31. Dezember 2009: Nach einem Überfall auf ein Wettcafe bei Graz wird der Räuber während der Verfolgungsjagd von zwei Projektilen in den Bauch getroffen. Der 38-Jährige durchbricht mit seinem Pkw zuvor mehrere Polizeisperren, in Weitendorf stoppt ein Schuss in den Reifen seine Weiterfahrt. Der Mann steigt aus und eröffnet das Feuer - zwei Polizisten geben daraufhin vier Schüsse ab. Im Nachhinein stellt sich heraus, dass der 38-Jährige nur mit einer Gaspistole bewaffnet war. Der Verletzte stirbt im Spital an inneren Blutungen.

22. November 2009: Ein Polizist tötet in einer Notwehrsituation einen Lebensmüden in Wien-Favoriten. Der 31-Jährige hatte eine täuschend echt aussehende Gaspistole auf den Beamten gerichtet, dieser schießt und trifft den Mann zweimal.

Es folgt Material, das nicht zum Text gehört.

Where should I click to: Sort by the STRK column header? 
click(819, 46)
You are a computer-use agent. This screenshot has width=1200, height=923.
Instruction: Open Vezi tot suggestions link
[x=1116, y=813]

5. August 2009: Bei einem Einbruch in einen Merkur-Markt in Krems a.d. Donau wird ein 14-jähriger Jugendlicher von der Polizei erschossen, sein zum damaligen Zeitpunkt 16-jähriger Komplize schwer verletzt. In der Folge wird über die Rechtmäßigkeit des Schusswaffengebrauchs heftig diskutiert. Ein Beamter wird rechtskräftig zu acht Monaten bedingter Haft wegen fahrlässiger Tötung unter besonders gefährlichen Verhältnissen verurteilt.

8. August 2008: Ein Polizist erschießt gegen 4.00 Uhr in Wetzelsdorf (Bezirk Korneuburg) einen Motorraddieb. Der 46-Jährige wollte bei einem Anhalteversuch davonrasen.

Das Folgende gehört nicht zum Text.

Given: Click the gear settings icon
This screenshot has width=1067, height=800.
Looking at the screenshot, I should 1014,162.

19. April 2008: Auf einem Parkplatz der Wiener Außenring-Schnellstraße (S1) in Schwechat kommt bei einem Schusswechsel ein als Polizist getarnter Rumäne durch das Projektil einer Dienstwaffe eines Beamten in Zivil ums Leben. Laut Polizei war der Flüchtende, der gemeinsam mit zwei Komplizen mehrere Überfälle begangen haben soll, auf die Beamten losgefahren. Die Anklagebehörde kommt zu dem Schluss, dass die Schussabgabe durch die Polizisten gerechtfertigt war.

Waffengebrauch der Polizei gesetzlich geregelt

Der Waffengebrauch durch die Exekutive ist gesetzlich genau geregelt. Hier die entsprechenden Bestimmungen.

§ 2 Waffengebrauchsgesetz (grundsätzliche Zulässigkeit von Gebrauch von Dienstwaffen) Gebrauch von Dienstwaffen zulässig:

  • gerechte Notwehr
  • zur Überwindung eines auf die Vereitlung einer rechtmäßigen Amtshandlung gerichteten Widerstandes
  • zur Erzwingung einer rechtmäßigen Festnahme
  • zur Verhinderung des Entkommens einer rechtmäßig festgehaltenen Person
  • zur Abwehr einer von einer Sache drohenden Gefahr

§ 7 Waffengebrauchsgesetz (lebensgefährdender Waffengebrauch)
Der mit Lebensgefährdung verbundene Gebrauch einer Waffe gegen Menschen ist nur zulässig:

  • im Falle gerechter Notwehr zur Verteidigung eines Menschen
  • zur Unterdrückung eines Aufstandes oder Aufruhrs
  • zur Erzwingung der Festnahme oder Verhinderung des Entkommens einer Person, die einer gerichtlich strafbaren Handlung, die nur vorsätzlich begangen werden kann und mit mehr als einjähriger Freiheitsstrafe bedroht ist, überwiesen oder dringend verdächtig ist, das für sich allein oder in Verbindung mit ihrem Verhalten bei der Festnahme oder Entweichung sie als einen für die Sicherheit des Staates, der Person oder des Eigentums allgemein gefährlichen Menschen kennzeichnet.
  • zur Erzwingung der Festnahme oder Verhinderung des Entkommens eines Geisteskranken, der für die Sicherheit der Person oder des Eigentums allgemein gefährlich ist.